◆ Description of the task
Please pull out every line of the records below that contains the string "Viewport". Case counts.

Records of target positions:
——
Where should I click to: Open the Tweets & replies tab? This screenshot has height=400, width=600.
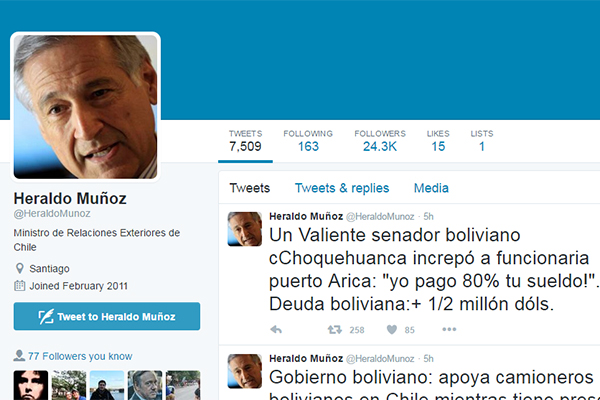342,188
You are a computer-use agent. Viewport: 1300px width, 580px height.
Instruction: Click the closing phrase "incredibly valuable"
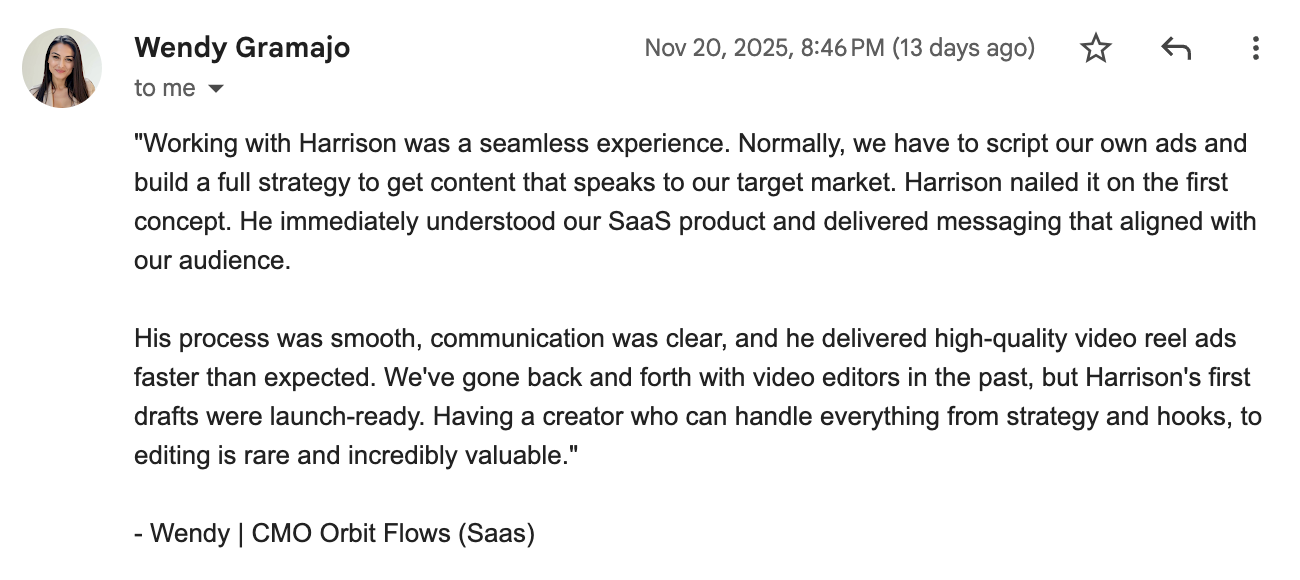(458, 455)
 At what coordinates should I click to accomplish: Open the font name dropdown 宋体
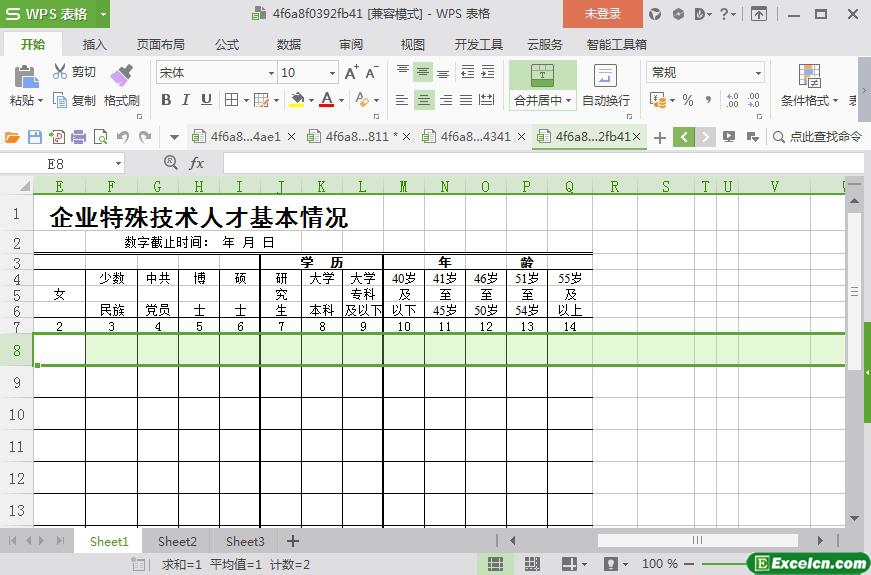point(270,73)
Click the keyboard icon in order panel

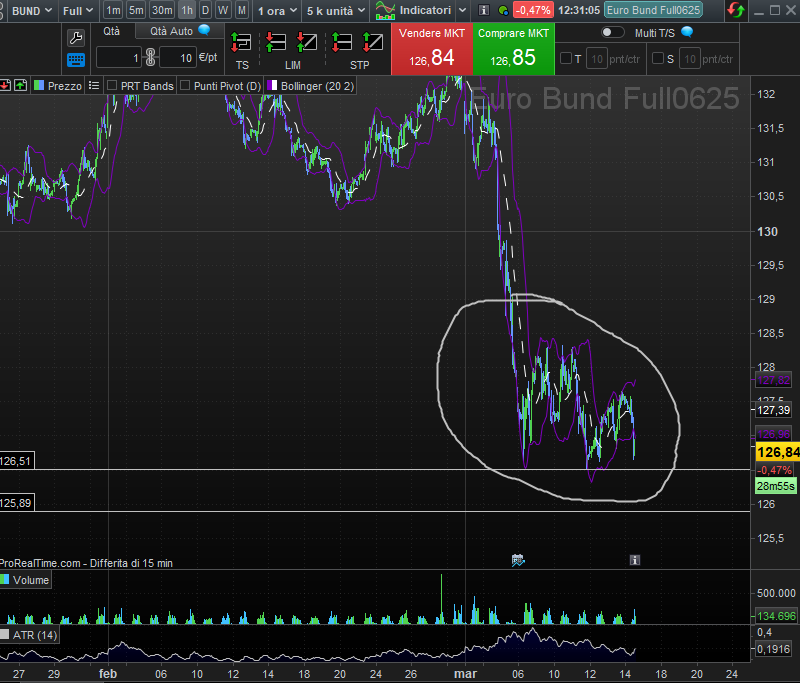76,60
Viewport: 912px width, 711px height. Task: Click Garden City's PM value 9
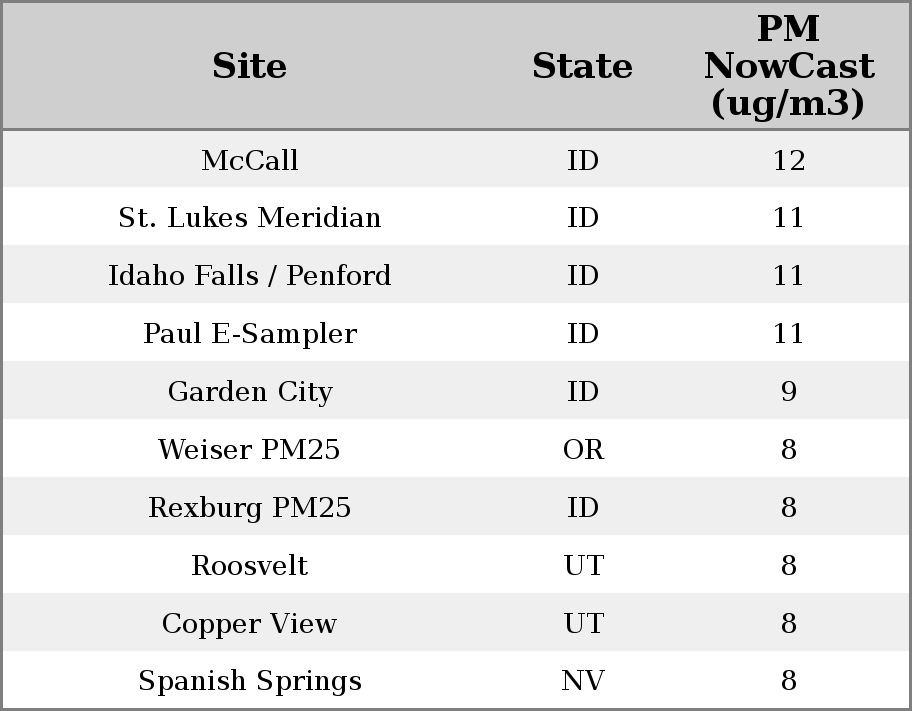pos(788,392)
——
◆ Finished task
You are a computer-use agent. Viewport: 1300px width, 580px height.
Viewport: 912px width, 711px height. Task: Click Garden City's PM value 9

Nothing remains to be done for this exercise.